3 Proven Ways to Strengthen and Protect Children and Teens Against Anxiety

Anxiety comes from a part of the brain called the amygdala. The amygdala is like that friend who loves you loads, but takes everything personally and always assumes the worst. 

The amygdala’s job is to constantly scan the environment looking for threat. When it senses something that might be a threat – and separation, humiliation, exclusion count as threat – it will surge our bodies with a neurochemical fuel to get us ready to fight or flee the threat.

This is what strong, healthy amygdalae do, and they’ve been doing it since the beginning of forever. They are mighty masterful at the job – experts, actually – but sometimes they can work too hard to protect us, organising our bodies for fight or flight even when there is no need. When there is no fight or flight, there is nothing to burn the neurochemical fuel surging through us, so it builds up and creates the symptoms of anxiety. For our kids and teens – for any of us – this can feel awful, but there is a way to turn it around.

First though, about change …

The brain changes and wires through experience, so the more of something it does, the easier that something will be. This will happen for better or worse. Brave behaviour will lead to more brave behaviour, and avoidance will make avoidance more likely.

If anxiety has been around for a while, this is a sign that the amygdala is a strong, powerful, active one. This is absolutely not a sign of breakage. It’s a sign of a strong, healthy, powerful brain that has learned the fight or flight spectacularly well. It might take a little while to teach that amygdala to let go of that well-learned response, but absolutely this can be done.

For a while, moving through anxiety and towards brave behaviour might feel awkward and scary for your child, as any new behaviour does. When things feel awkward and unfamiliar, the temptation will be to go back to what’s familiar – for you and your child. This is how it is for all of us.

This might mean that when you encourage your child or teen towards brave behaviour, things might get a little worse before they get better – but they will get better. Just be aware of this, so you can give yourself and your small human some big love when you’re feeling mean for pushing them forward, or when they’re pushing against you with everything in them. 

Something to keep in mind – ‘Does my response support them, or their anxiety?’

Avoidance will strengthen their anxiety, brave behaviour will strengthen them. 

Anxiety can be a shady character. Sometimes it can feel as though our response is supporting our child, when actually it’s supporting his or her anxiety. This is a breathtakingly easy trap to fall into, and it’s likely that anyone who has a child who has been anxious at some point, has fallen into it. As parents we want to protect our children from harm. The thing is though, our role isn’t only to keep them safe, but to raise them to be strong, resilient and brave, so they can help themselves to safety. 
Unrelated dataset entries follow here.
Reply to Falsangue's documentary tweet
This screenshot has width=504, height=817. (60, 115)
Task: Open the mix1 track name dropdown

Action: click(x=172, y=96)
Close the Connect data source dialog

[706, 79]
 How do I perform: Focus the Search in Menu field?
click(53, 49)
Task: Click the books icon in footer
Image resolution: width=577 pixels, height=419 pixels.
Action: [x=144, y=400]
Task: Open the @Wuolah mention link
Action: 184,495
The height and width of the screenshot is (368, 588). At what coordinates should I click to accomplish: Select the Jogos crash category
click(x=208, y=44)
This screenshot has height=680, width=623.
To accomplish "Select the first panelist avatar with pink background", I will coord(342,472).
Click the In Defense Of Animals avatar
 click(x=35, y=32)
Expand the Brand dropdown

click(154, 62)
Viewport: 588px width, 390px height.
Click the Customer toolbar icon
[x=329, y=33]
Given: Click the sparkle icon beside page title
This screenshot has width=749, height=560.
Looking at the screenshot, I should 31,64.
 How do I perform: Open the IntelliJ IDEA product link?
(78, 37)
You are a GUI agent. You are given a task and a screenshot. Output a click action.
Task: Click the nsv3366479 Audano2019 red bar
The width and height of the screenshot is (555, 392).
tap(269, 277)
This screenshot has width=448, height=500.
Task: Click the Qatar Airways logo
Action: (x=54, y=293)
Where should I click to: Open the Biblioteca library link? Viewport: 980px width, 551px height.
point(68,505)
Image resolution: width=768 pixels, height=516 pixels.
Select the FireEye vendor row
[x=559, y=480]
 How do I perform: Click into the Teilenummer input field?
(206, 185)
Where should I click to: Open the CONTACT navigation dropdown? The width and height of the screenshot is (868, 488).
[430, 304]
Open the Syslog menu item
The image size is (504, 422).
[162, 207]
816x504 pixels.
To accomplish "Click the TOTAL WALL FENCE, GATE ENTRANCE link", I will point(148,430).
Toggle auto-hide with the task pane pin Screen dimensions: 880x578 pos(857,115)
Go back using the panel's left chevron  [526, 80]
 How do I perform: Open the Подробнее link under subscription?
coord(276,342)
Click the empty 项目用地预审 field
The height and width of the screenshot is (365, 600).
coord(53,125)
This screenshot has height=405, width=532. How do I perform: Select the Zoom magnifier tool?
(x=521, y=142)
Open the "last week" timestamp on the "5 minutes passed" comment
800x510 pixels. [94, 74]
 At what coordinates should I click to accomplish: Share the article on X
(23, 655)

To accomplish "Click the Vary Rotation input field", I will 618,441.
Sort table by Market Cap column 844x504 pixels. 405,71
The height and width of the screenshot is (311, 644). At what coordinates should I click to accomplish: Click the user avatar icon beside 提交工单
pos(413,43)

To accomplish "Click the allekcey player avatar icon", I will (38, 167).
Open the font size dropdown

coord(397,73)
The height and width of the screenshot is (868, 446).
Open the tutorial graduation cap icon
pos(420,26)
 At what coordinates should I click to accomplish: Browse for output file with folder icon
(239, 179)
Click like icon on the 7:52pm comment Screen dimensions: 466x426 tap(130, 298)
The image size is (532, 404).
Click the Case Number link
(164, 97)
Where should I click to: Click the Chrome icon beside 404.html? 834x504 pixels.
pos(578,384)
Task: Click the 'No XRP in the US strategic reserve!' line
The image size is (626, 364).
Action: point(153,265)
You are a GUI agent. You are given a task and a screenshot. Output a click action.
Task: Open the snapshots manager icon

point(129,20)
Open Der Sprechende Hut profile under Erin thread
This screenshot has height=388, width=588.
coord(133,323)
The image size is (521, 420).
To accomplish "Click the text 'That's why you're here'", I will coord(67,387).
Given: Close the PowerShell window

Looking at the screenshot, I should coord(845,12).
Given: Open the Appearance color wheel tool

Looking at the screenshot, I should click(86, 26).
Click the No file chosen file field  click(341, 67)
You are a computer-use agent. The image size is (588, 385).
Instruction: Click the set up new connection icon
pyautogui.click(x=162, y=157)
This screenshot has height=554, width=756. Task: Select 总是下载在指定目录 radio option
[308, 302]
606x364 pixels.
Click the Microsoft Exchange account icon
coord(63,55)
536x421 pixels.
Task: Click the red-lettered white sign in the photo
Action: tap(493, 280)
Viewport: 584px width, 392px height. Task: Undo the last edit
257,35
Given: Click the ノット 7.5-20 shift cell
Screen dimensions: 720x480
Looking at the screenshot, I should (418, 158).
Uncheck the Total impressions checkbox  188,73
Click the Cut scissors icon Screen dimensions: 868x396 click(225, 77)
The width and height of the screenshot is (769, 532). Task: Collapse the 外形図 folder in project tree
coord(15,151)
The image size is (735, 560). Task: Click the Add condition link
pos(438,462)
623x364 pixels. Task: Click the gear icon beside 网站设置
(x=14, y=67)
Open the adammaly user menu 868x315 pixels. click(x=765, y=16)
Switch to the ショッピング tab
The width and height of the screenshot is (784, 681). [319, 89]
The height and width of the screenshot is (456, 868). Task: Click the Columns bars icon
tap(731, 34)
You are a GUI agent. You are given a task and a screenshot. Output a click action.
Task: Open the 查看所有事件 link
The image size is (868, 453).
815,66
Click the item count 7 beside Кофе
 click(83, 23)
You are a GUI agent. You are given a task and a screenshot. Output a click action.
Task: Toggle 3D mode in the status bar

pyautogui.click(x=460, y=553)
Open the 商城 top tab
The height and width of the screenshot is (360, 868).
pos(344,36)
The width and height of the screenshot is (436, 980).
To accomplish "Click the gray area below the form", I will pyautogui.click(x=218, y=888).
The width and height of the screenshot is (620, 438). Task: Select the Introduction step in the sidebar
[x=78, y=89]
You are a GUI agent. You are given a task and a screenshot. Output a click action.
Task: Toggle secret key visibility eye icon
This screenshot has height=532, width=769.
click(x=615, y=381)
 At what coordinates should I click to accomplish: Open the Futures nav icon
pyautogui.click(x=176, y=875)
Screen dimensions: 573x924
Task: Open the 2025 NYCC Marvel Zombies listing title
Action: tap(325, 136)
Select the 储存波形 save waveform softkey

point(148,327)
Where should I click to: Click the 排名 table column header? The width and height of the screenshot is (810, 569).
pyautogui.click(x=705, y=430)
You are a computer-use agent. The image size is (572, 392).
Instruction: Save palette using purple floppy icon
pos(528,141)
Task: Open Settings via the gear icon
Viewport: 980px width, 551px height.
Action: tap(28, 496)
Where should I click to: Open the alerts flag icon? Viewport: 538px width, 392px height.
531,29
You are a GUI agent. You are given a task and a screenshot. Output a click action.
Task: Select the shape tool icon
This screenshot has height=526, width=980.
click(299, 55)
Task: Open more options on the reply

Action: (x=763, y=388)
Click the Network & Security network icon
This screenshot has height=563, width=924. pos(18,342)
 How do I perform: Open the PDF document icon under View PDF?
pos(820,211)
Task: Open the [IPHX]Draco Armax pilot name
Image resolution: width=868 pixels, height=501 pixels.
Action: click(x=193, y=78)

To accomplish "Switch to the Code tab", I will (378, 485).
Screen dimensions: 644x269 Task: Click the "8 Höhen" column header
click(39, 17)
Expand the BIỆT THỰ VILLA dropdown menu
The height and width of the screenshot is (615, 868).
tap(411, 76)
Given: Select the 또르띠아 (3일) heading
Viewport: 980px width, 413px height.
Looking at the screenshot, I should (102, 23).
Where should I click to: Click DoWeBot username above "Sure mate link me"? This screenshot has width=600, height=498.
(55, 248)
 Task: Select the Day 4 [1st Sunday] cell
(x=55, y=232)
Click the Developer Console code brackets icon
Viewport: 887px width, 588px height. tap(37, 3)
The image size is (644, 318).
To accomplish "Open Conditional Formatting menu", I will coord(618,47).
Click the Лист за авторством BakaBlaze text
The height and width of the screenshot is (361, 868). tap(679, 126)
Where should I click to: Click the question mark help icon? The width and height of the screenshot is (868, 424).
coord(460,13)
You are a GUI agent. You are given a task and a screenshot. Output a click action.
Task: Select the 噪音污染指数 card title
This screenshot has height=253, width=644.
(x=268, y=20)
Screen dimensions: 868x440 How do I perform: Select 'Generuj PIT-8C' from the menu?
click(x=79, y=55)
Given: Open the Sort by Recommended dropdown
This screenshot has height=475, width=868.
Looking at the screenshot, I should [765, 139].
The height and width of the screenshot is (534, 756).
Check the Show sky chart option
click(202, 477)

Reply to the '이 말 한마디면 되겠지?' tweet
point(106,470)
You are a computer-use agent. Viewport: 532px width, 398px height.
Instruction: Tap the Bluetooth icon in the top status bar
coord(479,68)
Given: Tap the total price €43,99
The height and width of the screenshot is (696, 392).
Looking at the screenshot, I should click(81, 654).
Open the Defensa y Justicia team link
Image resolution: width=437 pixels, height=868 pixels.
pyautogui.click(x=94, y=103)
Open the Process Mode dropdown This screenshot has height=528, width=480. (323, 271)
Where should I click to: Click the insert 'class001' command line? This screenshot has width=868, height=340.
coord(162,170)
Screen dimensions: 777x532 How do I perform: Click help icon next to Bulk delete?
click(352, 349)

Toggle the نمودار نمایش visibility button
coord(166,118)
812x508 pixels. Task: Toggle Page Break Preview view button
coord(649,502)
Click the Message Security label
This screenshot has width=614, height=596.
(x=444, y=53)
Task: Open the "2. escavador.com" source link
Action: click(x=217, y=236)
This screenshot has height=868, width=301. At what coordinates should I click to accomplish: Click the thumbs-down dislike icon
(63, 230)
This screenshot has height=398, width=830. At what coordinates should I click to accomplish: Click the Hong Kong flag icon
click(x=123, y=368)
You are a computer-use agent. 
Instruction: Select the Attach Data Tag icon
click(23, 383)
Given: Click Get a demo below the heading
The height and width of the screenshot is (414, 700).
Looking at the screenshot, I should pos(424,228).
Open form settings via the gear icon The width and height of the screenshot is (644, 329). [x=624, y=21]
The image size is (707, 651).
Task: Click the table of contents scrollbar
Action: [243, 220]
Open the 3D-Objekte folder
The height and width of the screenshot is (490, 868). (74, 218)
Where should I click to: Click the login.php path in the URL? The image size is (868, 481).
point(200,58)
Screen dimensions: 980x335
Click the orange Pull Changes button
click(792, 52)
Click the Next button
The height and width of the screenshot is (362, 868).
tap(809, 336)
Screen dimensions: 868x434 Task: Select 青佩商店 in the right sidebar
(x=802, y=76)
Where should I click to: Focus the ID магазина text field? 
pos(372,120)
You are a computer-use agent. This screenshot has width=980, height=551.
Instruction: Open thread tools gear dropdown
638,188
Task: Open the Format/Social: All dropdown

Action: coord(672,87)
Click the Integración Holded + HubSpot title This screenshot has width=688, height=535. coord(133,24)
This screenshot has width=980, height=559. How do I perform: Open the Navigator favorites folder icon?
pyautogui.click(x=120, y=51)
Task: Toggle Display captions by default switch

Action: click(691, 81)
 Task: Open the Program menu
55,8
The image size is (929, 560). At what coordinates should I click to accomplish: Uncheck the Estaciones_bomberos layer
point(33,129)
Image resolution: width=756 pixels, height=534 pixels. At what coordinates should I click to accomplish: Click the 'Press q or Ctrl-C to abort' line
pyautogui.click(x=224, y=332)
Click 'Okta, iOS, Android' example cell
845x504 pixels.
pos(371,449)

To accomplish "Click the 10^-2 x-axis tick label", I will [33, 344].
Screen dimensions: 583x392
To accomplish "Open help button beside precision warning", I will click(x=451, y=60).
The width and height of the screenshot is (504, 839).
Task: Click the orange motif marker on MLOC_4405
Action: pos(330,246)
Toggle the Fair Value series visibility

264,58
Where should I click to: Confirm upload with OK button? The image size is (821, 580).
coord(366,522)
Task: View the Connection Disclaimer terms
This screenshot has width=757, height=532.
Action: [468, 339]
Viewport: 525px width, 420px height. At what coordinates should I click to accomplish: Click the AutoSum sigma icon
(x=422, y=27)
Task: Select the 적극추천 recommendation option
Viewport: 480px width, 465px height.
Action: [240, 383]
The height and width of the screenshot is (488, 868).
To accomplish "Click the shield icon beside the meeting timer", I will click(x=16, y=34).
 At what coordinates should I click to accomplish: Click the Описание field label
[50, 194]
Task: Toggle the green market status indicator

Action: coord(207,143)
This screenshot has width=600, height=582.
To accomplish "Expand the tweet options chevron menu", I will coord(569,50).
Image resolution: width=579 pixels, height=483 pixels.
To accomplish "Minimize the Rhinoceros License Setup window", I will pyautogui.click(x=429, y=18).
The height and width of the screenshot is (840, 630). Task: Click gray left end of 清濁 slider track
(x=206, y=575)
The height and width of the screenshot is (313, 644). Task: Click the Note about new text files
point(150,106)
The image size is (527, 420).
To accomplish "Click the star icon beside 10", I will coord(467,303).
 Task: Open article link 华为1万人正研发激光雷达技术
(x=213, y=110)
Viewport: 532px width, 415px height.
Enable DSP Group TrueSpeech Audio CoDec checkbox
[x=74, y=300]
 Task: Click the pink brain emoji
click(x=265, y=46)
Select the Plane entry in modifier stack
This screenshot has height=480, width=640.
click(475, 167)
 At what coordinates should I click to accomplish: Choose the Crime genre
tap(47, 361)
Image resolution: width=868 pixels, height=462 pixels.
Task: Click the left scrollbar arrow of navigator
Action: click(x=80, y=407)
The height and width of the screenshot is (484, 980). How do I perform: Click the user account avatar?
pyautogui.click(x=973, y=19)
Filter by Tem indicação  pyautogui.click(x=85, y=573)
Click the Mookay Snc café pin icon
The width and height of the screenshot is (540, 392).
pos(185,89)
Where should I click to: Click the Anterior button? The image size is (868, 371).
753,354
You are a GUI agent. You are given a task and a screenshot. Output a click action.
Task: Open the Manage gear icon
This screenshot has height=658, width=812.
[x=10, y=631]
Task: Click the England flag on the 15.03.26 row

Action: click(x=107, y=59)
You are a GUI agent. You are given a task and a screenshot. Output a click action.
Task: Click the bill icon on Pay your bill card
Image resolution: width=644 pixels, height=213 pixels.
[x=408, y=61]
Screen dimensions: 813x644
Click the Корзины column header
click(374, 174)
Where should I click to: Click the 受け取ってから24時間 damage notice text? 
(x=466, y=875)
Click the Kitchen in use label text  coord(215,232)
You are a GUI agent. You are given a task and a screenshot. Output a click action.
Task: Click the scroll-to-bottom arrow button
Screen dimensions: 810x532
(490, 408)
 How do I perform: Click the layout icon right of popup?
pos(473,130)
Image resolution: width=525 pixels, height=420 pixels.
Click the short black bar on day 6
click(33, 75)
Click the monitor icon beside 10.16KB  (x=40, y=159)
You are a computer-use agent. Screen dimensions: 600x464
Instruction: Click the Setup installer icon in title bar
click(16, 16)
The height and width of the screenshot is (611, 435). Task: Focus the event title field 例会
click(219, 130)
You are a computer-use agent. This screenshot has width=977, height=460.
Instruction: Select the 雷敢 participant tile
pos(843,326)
For this reason, it is important to begin with the mindset that your child or teen has everything they need inside them to move towards brave behaviour. Anxiety drives drives avoidance, and the more avoidance is the chosen response, the more the brain will wire around that. This will drive a fierce tendency to avoid, as it will feel like the only way to stay safe. 

The beautiful flip side of this is that the more our children and teens move towards a brave response, even when they’re feeling anxious, the easier brave behaviour will become. The right experiences can rework the neural wiring on two fronts. First, they can make an overprotective amygdala less likely to fire up unnecessarily. Second, they can strengthen the parts of the brain that can actually calm anxiety. No doubt about it, this will require patience and persistence. Understanding how it works will make it easier to move forward when everything in you or your child is telling you to retreat to somewhere that feels softer and less frightening.

Strengthening against anxiety is a process, and given that we are working with a strong, powerful, highly experienced amygdala that performs its job with fierce commitment, retraining it to be less active will take time and consistency – as all worthwhile things do.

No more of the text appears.